* _Text passage_
There are four trays total. The top tray holds the worms and waste. As they eat, their excrement (castings) drop down through the tray to the trays below. And any liquid waste goes all the way to the bottom most tray, which has a solid bottom. That liquid is great fertilizer, but it can go anaerobic really quickly, so I just went ahead and filled that bottom bin with chaff to absorb the liquid. I'll periodically take it out and use it as mulch around my growing plants, and fill it up with fresh chaff.  If I used the liquid straight, I would dilute it first (way too 'hot' with nitrogen), but this way it is already semi-composted.

As I was going through the sorting/cleaning process, I noticed so many worm egg cocoons. So you know how worms often have that center band around their bodies, looking sort of like a cigar label around a cigar? That is where the eggs develop, and the worm wriggles out of it, allowing it to fold over on itself, and form these lemon-like egg cocoons. The babies hatch and look just like very tiny worms. Worms are both male and female, carrying both eggs and sperm, and they rub against each other to mate and fertilize the eggs in either worm.

By the way? Those big white things in this picture? Crushed eggshells that have never broken down in the worm bin, just as we discussed a week or so ago.

I'm happy to have another way to experiment with vermicomposting. As you know, I've used my 3x3 redwood compost bin as a sort of worm bin for years. This set up is a more streamlined affair. I'll continue to use both, plus my yard-waste compost pile, which is inside the chicken run. I'm finding that I really cannot have enough compost. I try hard to make all that I need, and I always fall short.

* _Given entries_

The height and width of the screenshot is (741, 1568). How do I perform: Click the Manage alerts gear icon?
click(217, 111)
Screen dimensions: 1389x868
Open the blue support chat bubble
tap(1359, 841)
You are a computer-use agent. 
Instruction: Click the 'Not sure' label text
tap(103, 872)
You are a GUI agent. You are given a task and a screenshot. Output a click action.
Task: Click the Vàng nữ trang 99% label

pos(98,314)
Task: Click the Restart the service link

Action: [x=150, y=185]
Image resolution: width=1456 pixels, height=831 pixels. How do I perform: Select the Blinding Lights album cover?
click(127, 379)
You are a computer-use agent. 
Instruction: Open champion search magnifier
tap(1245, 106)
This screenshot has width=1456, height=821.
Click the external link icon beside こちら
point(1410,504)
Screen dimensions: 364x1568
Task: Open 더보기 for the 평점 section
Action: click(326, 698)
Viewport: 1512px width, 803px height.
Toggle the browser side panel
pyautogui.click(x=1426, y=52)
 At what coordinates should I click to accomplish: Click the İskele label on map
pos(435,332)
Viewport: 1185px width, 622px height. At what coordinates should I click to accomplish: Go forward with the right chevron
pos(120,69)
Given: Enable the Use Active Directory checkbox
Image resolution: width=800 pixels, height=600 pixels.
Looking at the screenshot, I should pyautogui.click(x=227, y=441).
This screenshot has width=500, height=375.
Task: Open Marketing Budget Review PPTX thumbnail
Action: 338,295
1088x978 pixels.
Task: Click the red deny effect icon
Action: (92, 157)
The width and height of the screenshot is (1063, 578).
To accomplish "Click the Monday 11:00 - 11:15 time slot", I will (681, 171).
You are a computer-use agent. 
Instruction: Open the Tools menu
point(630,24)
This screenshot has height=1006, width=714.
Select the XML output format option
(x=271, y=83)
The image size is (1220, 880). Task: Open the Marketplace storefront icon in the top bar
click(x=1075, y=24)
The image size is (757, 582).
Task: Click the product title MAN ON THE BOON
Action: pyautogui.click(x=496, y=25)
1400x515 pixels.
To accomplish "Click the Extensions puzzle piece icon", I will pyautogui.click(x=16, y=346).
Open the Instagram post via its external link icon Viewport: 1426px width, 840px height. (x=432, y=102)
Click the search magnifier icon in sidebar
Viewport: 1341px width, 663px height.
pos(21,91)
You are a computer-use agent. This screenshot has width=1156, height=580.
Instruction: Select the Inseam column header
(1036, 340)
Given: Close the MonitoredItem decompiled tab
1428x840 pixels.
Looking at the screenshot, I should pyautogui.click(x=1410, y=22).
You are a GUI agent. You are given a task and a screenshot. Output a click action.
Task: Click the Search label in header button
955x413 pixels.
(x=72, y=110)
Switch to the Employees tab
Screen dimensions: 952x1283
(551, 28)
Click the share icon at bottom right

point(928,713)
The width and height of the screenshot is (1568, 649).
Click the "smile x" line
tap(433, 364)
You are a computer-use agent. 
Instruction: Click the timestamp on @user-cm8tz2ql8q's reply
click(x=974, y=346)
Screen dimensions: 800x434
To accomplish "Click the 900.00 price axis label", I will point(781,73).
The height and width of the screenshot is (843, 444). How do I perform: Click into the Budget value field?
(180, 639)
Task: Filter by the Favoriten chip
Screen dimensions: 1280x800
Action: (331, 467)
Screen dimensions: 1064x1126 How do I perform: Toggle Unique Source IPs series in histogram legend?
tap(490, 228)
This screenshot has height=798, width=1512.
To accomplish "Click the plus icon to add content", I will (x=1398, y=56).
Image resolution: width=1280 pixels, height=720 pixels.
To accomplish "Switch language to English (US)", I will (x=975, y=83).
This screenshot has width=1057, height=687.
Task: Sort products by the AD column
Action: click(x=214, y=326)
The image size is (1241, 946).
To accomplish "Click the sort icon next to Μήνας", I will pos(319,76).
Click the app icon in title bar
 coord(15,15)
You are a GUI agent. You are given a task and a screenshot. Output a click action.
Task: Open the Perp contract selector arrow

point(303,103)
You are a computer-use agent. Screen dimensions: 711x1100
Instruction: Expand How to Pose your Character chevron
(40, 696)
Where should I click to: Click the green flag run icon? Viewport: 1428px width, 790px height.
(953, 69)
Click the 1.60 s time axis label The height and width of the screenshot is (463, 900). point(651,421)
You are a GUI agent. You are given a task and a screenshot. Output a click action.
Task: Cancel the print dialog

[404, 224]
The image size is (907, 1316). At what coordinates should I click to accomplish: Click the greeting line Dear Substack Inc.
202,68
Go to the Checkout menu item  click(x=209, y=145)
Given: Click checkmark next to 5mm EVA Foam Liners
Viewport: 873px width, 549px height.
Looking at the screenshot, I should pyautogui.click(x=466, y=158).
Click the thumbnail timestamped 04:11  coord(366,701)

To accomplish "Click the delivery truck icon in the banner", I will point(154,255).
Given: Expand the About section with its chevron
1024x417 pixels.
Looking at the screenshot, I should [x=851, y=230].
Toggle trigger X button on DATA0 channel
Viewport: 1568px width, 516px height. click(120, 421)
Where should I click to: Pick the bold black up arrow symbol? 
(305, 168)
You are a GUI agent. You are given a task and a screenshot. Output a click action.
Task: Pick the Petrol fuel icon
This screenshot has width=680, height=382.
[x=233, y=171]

* _What you will do_
A: List every composting setup that the worm bin text says the writer will keep using.
B: Reproduce the worm bin text word for word, everything from "By the way?" down to "week or so ago.".

* _Answers to this exercise_
A:
- The four-tray worm bin
- The 3x3 redwood compost bin
- The yard-waste compost pile inside the chicken run

B:
By the way? Those big white things in this picture? Crushed eggshells that have never broken down in the worm bin, just as we discussed a week or so ago.